## TEXT PASSAGE
The concept of MFA is relatively new and has not been well studied or defined. Inquiry into a woman's psychological reaction and adjustment during pregnancy began in the 1970s. Prior to that time, there are few scientific data available on women's thoughts or feelings about their pregnancies. Historical and literary accounts of women's experiences in childbirth prior to the 20th century reveal that women were primarily concerned with enduring and surviving pregnancy. Letters written by women in the 19th century show evidence of maternal projections about the expected child as well as feelings of loss from a miscarriage or infant death. Writings of their own physical suffering and fear of death were more common.2

The declining mortality rate and technological developments in western nations over the past 30 to 40 years have changed conceptions about pregnancy and the fetus. Women can detect pregnancy earlier and are able to view high-resolution images of their fetus at earlier dates. This knowledge may serve to allow women to adopt optimal health practices earlier. The implications of MFA for maternal and fetal health are now studied in other countries and across cultures of developed nations, including China, Germany, Sweden, Israel, and Japan.3 MFA has not been studied in developing nations in which the mortality rate for women and infants remains at or above 40%.

## SUPPLIED INFORMATION
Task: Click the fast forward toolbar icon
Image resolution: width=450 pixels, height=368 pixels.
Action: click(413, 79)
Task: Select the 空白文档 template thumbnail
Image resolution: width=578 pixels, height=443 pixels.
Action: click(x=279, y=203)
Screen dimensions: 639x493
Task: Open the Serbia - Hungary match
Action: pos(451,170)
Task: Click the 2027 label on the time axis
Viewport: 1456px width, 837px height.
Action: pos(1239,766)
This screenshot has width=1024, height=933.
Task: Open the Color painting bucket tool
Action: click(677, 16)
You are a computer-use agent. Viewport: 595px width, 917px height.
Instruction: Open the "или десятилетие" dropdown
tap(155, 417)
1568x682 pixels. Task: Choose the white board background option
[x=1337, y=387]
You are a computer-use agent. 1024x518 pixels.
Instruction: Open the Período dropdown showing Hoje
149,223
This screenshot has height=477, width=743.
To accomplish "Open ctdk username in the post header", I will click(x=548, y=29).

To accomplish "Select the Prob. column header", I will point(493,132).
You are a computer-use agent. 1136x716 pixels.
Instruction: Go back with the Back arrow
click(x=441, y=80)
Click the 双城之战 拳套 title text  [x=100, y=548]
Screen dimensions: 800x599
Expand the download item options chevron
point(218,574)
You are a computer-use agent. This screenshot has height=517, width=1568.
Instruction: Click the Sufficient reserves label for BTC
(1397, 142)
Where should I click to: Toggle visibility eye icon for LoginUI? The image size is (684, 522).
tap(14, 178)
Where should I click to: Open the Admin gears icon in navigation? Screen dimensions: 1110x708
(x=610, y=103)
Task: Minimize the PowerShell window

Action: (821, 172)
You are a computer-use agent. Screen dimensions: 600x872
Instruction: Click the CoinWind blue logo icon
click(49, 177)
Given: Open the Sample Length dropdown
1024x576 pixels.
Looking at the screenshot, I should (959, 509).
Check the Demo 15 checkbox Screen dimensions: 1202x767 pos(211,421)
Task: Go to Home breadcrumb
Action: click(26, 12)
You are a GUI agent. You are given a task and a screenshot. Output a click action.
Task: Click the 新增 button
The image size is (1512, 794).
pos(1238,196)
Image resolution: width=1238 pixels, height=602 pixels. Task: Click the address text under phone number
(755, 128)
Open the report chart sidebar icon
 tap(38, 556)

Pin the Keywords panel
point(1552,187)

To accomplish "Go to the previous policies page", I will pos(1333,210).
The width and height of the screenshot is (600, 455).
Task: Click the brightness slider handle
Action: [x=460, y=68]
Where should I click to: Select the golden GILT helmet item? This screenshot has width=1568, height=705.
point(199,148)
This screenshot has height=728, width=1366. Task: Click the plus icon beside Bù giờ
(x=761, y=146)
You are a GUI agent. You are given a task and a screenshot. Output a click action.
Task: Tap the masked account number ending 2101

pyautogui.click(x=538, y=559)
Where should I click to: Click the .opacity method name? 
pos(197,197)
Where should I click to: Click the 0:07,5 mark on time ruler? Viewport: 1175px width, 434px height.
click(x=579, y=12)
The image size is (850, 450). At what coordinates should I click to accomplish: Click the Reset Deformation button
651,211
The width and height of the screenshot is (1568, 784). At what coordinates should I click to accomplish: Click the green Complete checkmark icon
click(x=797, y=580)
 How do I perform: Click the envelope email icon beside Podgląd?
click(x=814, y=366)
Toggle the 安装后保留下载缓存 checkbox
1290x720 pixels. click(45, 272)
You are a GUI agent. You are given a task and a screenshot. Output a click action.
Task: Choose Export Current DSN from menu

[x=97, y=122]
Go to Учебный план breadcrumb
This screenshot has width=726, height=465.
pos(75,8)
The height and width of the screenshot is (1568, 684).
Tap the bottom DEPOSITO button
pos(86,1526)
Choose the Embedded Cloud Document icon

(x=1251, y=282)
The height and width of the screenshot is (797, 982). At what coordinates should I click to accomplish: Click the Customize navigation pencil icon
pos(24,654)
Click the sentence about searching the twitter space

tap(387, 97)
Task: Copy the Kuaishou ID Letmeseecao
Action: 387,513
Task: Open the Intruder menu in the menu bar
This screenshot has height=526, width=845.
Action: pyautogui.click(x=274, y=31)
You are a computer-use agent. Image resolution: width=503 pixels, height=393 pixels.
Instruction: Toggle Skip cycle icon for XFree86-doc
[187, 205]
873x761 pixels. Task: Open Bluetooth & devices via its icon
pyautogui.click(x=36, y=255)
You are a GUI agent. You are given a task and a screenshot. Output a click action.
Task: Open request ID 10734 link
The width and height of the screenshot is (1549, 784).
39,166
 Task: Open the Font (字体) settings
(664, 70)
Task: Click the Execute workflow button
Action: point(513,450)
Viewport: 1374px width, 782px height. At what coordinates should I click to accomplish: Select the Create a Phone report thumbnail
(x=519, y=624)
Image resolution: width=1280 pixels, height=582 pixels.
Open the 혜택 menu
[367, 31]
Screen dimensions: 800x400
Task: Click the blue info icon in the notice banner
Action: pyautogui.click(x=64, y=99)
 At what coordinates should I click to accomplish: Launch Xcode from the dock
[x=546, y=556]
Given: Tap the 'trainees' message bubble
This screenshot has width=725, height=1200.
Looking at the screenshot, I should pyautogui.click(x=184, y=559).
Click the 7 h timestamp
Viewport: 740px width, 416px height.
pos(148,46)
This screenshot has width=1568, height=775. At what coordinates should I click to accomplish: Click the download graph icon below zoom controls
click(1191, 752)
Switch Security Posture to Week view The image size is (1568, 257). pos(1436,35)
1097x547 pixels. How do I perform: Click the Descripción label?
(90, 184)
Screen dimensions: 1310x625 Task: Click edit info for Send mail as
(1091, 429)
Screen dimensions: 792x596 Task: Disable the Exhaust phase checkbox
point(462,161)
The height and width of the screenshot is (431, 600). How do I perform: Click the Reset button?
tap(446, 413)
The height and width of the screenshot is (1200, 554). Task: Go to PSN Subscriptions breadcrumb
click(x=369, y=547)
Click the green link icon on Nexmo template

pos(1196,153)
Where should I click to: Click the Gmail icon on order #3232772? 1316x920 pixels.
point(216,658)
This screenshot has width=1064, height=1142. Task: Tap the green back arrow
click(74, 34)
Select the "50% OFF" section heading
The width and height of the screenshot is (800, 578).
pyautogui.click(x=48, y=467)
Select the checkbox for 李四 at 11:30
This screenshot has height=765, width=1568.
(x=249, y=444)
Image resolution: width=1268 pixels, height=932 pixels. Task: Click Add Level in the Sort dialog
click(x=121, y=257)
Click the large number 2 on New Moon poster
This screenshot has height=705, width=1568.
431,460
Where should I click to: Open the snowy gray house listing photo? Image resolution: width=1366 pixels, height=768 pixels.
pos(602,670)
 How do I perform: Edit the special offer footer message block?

## ACTIVITY
Copy out the passage on MFA and women's experience of pregnancy in full, word for word.

## RESULT BELOW
The concept of MFA is relatively new and has not been well studied or defined. Inquiry into a woman's psychological reaction and adjustment during pregnancy began in the 1970s. Prior to that time, there are few scientific data available on women's thoughts or feelings about their pregnancies. Historical and literary accounts of women's experiences in childbirth prior to the 20th century reveal that women were primarily concerned with enduring and surviving pregnancy. Letters written by women in the 19th century show evidence of maternal projections about the expected child as well as feelings of loss from a miscarriage or infant death. Writings of their own physical suffering and fear of death were more common.2

The declining mortality rate and technological developments in western nations over the past 30 to 40 years have changed conceptions about pregnancy and the fetus. Women can detect pregnancy earlier and are able to view high-resolution images of their fetus at earlier dates. This knowledge may serve to allow women to adopt optimal health practices earlier. The implications of MFA for maternal and fetal health are now studied in other countries and across cultures of developed nations, including China, Germany, Sweden, Israel, and Japan.3 MFA has not been studied in developing nations in which the mortality rate for women and infants remains at or above 40%.